### GIVEN INFORMATION
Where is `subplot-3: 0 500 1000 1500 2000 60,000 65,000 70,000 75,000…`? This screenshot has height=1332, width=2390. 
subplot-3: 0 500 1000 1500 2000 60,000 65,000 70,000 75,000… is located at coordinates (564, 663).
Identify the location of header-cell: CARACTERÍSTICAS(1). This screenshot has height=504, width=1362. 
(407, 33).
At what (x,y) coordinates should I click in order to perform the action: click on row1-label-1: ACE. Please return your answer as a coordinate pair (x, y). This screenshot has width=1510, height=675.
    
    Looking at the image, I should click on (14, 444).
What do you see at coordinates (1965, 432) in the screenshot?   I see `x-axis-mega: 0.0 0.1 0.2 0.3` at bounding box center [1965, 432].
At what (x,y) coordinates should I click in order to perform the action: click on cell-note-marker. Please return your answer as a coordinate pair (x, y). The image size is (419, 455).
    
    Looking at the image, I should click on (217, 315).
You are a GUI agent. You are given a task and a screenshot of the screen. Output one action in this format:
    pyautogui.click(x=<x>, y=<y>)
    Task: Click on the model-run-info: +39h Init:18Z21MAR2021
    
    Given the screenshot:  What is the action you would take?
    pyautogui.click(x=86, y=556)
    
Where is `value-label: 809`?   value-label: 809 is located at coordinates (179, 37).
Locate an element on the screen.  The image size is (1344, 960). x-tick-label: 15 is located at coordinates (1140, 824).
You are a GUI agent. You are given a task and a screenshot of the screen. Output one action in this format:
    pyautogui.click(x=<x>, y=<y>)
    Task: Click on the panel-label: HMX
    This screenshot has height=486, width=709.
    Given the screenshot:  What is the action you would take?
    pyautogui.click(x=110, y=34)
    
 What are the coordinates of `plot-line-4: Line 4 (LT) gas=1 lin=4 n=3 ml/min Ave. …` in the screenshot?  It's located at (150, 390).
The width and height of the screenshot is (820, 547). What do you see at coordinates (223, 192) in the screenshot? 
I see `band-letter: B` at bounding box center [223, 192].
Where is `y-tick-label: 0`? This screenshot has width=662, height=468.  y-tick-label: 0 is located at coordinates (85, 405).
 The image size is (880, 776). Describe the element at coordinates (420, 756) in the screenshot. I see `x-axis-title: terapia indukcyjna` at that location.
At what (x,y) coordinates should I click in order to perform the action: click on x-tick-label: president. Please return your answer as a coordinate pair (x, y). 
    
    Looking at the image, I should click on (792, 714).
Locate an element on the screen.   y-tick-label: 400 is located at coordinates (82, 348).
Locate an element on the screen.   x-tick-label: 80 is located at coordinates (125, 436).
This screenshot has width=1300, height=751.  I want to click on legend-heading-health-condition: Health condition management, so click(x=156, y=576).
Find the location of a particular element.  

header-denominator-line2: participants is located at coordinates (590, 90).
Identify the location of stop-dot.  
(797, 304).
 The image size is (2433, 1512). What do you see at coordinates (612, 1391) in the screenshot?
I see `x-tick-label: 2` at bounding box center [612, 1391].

### THE TASK
Copy the records word for word, from the first line through the line that contains "What do you see at coordinates (1965, 432)".

### RESULT FOR THIS TASK
Where is `subplot-3: 0 500 1000 1500 2000 60,000 65,000 70,000 75,000…`? This screenshot has height=1332, width=2390. 
subplot-3: 0 500 1000 1500 2000 60,000 65,000 70,000 75,000… is located at coordinates (564, 663).
Identify the location of header-cell: CARACTERÍSTICAS(1). This screenshot has height=504, width=1362. 
(407, 33).
At what (x,y) coordinates should I click in order to perform the action: click on row1-label-1: ACE. Please return your answer as a coordinate pair (x, y). This screenshot has width=1510, height=675.
    
    Looking at the image, I should click on (14, 444).
What do you see at coordinates (1965, 432) in the screenshot?   I see `x-axis-mega: 0.0 0.1 0.2 0.3` at bounding box center [1965, 432].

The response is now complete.